Pointing records for screenshots and pages
--- begin ---

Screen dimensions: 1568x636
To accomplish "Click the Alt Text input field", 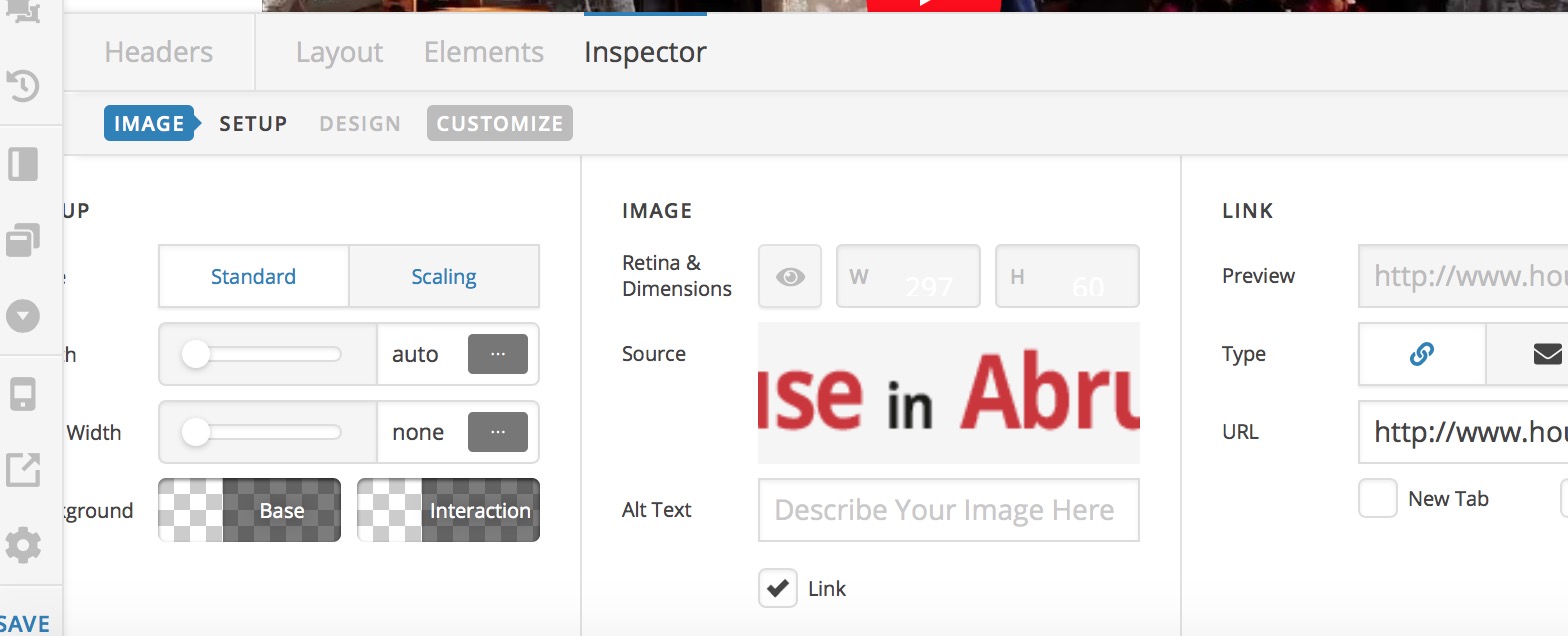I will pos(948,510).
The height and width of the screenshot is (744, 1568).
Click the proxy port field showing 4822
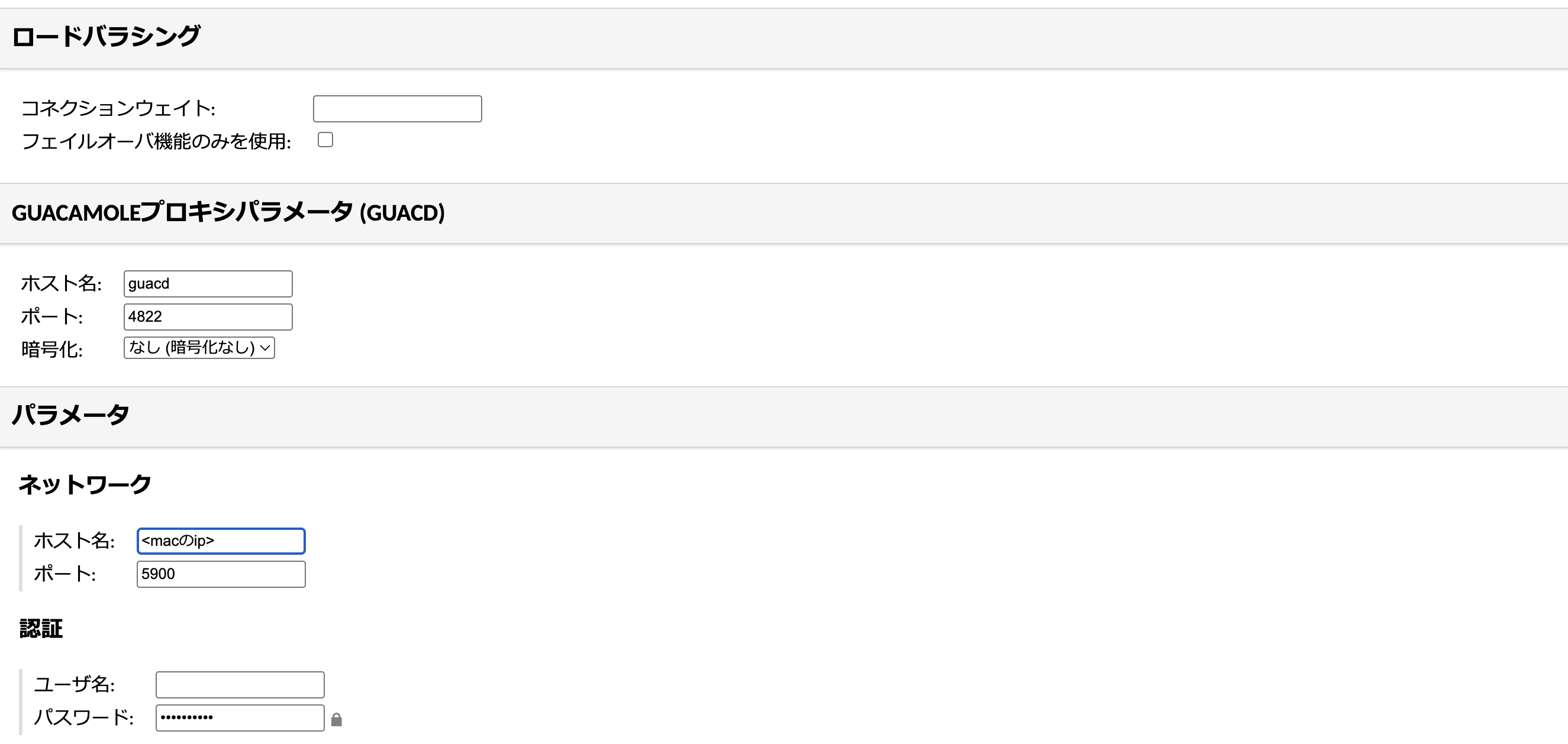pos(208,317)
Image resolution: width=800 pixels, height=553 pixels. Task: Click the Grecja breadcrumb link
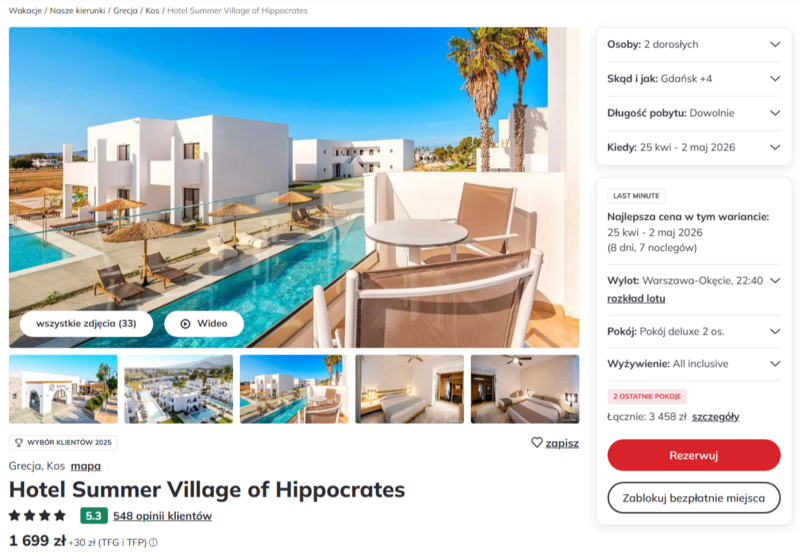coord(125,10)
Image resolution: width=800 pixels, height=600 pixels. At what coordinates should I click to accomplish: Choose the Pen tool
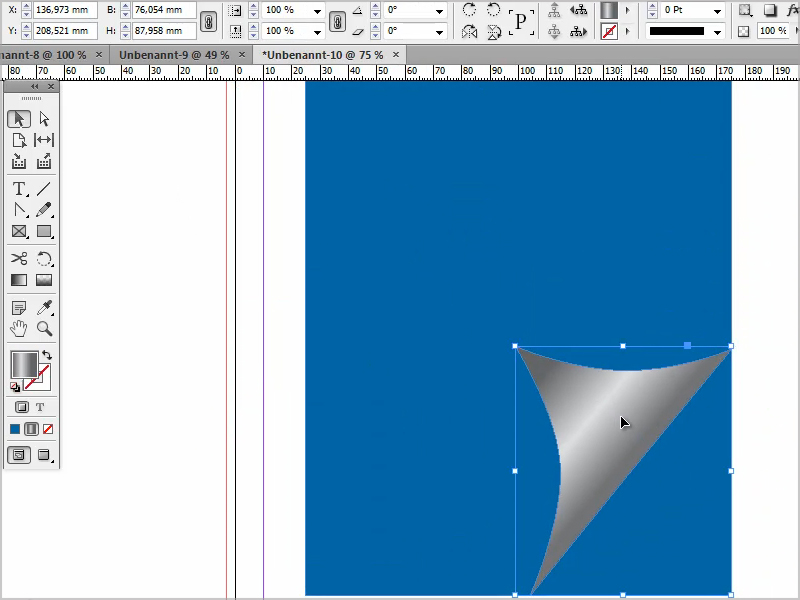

--- end ---

### [Written problem]
Copy the rows above word for word, starting at the line that contains "Image resolution: width=800 pixels, height=553" and continuing through the last row. Omit the pictures from your copy.

### [Result below]
Image resolution: width=800 pixels, height=553 pixels. Task: Click the Grecja breadcrumb link
coord(125,10)
Image resolution: width=800 pixels, height=600 pixels. At what coordinates should I click to accomplish: Choose the Pen tool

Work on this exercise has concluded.